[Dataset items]
━━━━━━

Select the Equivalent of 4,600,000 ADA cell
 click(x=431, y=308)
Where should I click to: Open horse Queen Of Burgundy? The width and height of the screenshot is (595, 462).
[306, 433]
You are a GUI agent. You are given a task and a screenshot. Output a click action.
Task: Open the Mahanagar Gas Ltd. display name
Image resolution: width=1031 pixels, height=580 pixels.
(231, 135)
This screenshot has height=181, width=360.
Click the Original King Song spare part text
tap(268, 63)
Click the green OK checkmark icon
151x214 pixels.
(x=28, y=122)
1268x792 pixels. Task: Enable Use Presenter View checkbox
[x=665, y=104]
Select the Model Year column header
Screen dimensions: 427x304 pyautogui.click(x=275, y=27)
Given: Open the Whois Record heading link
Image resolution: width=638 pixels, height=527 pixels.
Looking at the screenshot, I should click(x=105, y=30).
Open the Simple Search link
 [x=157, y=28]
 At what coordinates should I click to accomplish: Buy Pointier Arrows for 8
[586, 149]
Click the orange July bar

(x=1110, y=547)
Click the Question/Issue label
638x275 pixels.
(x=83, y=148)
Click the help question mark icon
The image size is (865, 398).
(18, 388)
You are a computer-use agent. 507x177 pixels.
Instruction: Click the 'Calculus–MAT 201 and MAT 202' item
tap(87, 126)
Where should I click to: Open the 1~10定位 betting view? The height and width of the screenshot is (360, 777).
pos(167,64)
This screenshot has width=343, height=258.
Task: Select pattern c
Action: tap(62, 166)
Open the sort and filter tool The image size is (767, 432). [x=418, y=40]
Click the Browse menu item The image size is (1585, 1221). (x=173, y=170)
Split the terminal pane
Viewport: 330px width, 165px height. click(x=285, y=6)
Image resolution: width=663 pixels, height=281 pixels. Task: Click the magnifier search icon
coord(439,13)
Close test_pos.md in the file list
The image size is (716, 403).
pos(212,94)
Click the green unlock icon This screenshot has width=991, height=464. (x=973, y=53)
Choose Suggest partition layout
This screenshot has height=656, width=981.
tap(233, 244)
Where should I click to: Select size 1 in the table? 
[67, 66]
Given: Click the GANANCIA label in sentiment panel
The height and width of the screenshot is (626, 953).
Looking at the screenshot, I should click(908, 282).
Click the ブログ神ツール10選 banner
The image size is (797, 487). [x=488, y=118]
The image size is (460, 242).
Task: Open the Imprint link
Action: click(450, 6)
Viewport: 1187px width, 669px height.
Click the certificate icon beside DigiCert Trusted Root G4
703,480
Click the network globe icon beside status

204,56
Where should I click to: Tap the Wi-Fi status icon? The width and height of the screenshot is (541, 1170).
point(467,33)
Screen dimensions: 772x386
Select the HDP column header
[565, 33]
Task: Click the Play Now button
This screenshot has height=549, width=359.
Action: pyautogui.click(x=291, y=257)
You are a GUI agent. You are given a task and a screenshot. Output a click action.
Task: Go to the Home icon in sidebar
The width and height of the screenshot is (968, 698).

━━━━━━

- _SHORT EXERCISE_
Write out the lines above as a JSON list of strings, with one string per line and no entries for blank lines.

- _THE COMPLETED TASK_
[
  "Select the Equivalent of 4,600,000 ADA cell",
  " click(x=431, y=308)",
  "Where should I click to: Open horse Queen Of Burgundy? The width and height of the screenshot is (595, 462).",
  "[306, 433]",
  "You are a GUI agent. You are given a task and a screenshot. Output a click action.",
  "Task: Open the Mahanagar Gas Ltd. display name",
  "Image resolution: width=1031 pixels, height=580 pixels.",
  "(231, 135)",
  "This screenshot has height=181, width=360.",
  "Click the Original King Song spare part text",
  "tap(268, 63)",
  "Click the green OK checkmark icon",
  "151x214 pixels.",
  "(x=28, y=122)",
  "1268x792 pixels. Task: Enable Use Presenter View checkbox",
  "[x=665, y=104]",
  "Select the Model Year column header",
  "Screen dimensions: 427x304 pyautogui.click(x=275, y=27)",
  "Given: Open the Whois Record heading link",
  "Image resolution: width=638 pixels, height=527 pixels.",
  "Looking at the screenshot, I should click(x=105, y=30).",
  "Open the Simple Search link",
  " [x=157, y=28]",
  " At what coordinates should I click to accomplish: Buy Pointier Arrows for 8",
  "[586, 149]",
  "Click the orange July bar",
  "(x=1110, y=547)",
  "Click the Question/Issue label",
  "638x275 pixels.",
  "(x=83, y=148)",
  "Click the help question mark icon",
  "The image size is (865, 398).",
  "(18, 388)",
  "You are a computer-use agent. 507x177 pixels.",
  "Instruction: Click the 'Calculus–MAT 201 and MAT 202' item",
  "tap(87, 126)",
  "Where should I click to: Open the 1~10定位 betting view? The height and width of the screenshot is (360, 777).",
  "pos(167,64)",
  "This screenshot has width=343, height=258.",
  "Task: Select pattern c",
  "Action: tap(62, 166)",
  "Open the sort and filter tool The image size is (767, 432). [x=418, y=40]",
  "Click the Browse menu item The image size is (1585, 1221). (x=173, y=170)",
  "Split the terminal pane",
  "Viewport: 330px width, 165px height. click(x=285, y=6)",
  "Image resolution: width=663 pixels, height=281 pixels. Task: Click the magnifier search icon",
  "coord(439,13)",
  "Close test_pos.md in the file list",
  "The image size is (716, 403).",
  "pos(212,94)",
  "Click the green unlock icon This screenshot has width=991, height=464. (x=973, y=53)",
  "Choose Suggest partition layout",
  "This screenshot has height=656, width=981.",
  "tap(233, 244)",
  "Where should I click to: Select size 1 in the table? ",
  "[67, 66]",
  "Given: Click the GANANCIA label in sentiment panel",
  "The height and width of the screenshot is (626, 953).",
  "Looking at the screenshot, I should click(908, 282).",
  "Click the ブログ神ツール10選 banner",
  "The image size is (797, 487). [x=488, y=118]",
  "The image size is (460, 242).",
  "Task: Open the Imprint link",
  "Action: click(450, 6)",
  "Viewport: 1187px width, 669px height.",
  "Click the certificate icon beside DigiCert Trusted Root G4",
  "703,480",
  "Click the network globe icon beside status",
  "204,56",
  "Where should I click to: Tap the Wi-Fi status icon? The width and height of the screenshot is (541, 1170).",
  "point(467,33)",
  "Screen dimensions: 772x386",
  "Select the HDP column header",
  "[565, 33]",
  "Task: Click the Play Now button",
  "This screenshot has height=549, width=359.",
  "Action: pyautogui.click(x=291, y=257)",
  "You are a GUI agent. You are given a task and a screenshot. Output a click action.",
  "Task: Go to the Home icon in sidebar",
  "The width and height of the screenshot is (968, 698)."
]